Tugas yang Dikerjakan:
**a)** Tentukan apakah setiap pernyataan berikut sesuai dengan teks tentang IPS Terpadu, lalu kutip dengan tepat kata-kata teks yang menjadi penentunya. (i) Pendekatan Integrated didasarkan pada tema-tema tertentu. (ii) Derajat yang tertinggi adalah pendekatan Connected. (iii) Beralih ke IPS Terpadu disebut sebagai hal yang mudah.
**b)** Menurut teks tentang IPS Terpadu, pendekatan mana yang mengedepankan satu KD namun dikorelasikan dengan beberapa indikator dari sub mapel IPS lainnya?
**c)** Tuliskan ulang bagian teks tentang IPS Terpadu mulai dari "IPS Terpadu di" sampai dengan "mengkoneksikan beberapa KD.", termasuk kata-kata terakhir tersebut.

Teks yang Disediakan:
>>>
Sabtu, 05 November 2011

IPS Terpadu di Banyumas

Menyongsong Penilaian Kinerja Guru, IPS dan IPA wajib dilaksanakan dalam bentuk IPS Terpadu dan IPA Terpadu. Bukan hal yang mudah nampaknya untuk melakukan itu, apalagi berubah dari yang tadinya sudah mapan menjadi ke awal lagi.
IPS Terpadu yang direkomendasikan oleh Direktorat adalah pendekatan Integrated yang didasarkan tema-tema tertentu dan Connected yang mengedepankan satu KD namun dikorelasikan dengan beberapa indikator dari sub mapel IPS lainnya. Tentu derajat yang tertinggi adalah Integrated. Butuh pemikiran lebih untuk menentukan tema yang mampu mengkoneksikan beberapa KD.
<<<
Cuplikan Data:
>>>
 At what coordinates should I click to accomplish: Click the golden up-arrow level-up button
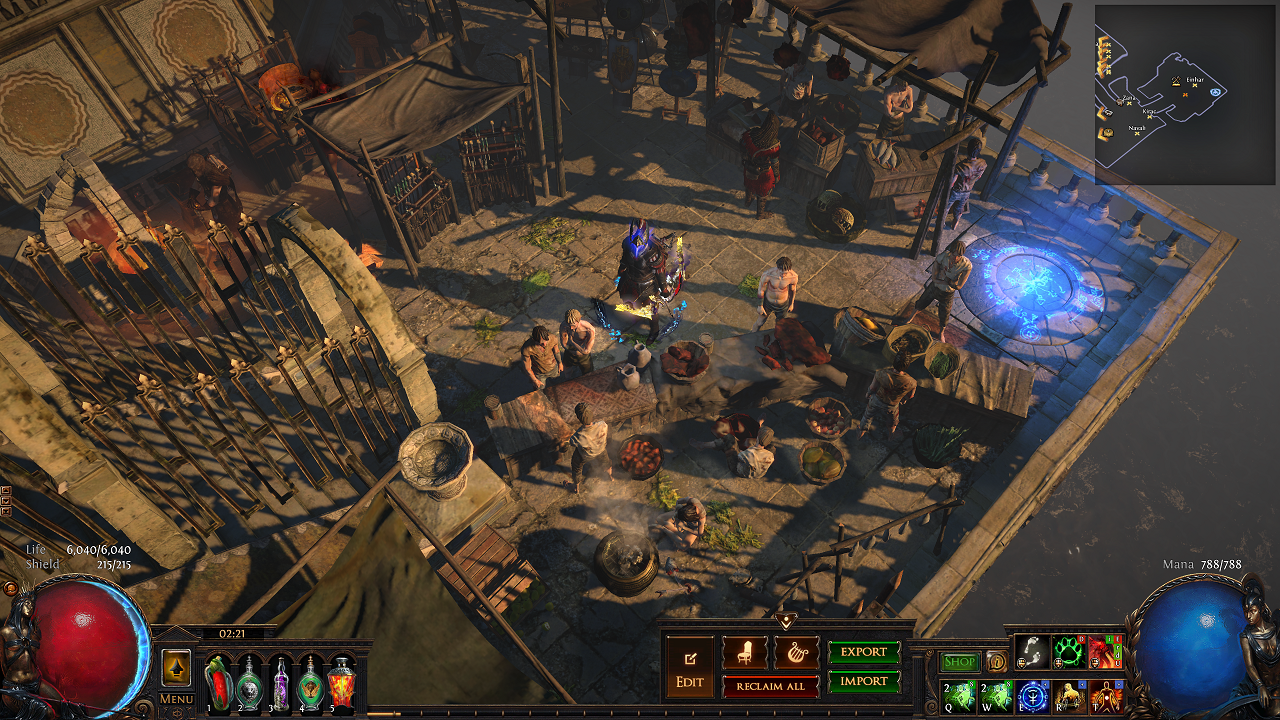[176, 667]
<<<
Hasil yang Diharapkan:
**a)**
(i) Ya: "pendekatan Integrated yang didasarkan tema-tema tertentu"
(ii) Tidak: "Tentu derajat yang tertinggi adalah Integrated."
(iii) Tidak: "Bukan hal yang mudah nampaknya untuk melakukan itu"

**b)** Pendekatan Connected.

**c)**
IPS Terpadu di Banyumas

Menyongsong Penilaian Kinerja Guru, IPS dan IPA wajib dilaksanakan dalam bentuk IPS Terpadu dan IPA Terpadu. Bukan hal yang mudah nampaknya untuk melakukan itu, apalagi berubah dari yang tadinya sudah mapan menjadi ke awal lagi.
IPS Terpadu yang direkomendasikan oleh Direktorat adalah pendekatan Integrated yang didasarkan tema-tema tertentu dan Connected yang mengedepankan satu KD namun dikorelasikan dengan beberapa indikator dari sub mapel IPS lainnya. Tentu derajat yang tertinggi adalah Integrated. Butuh pemikiran lebih untuk menentukan tema yang mampu mengkoneksikan beberapa KD.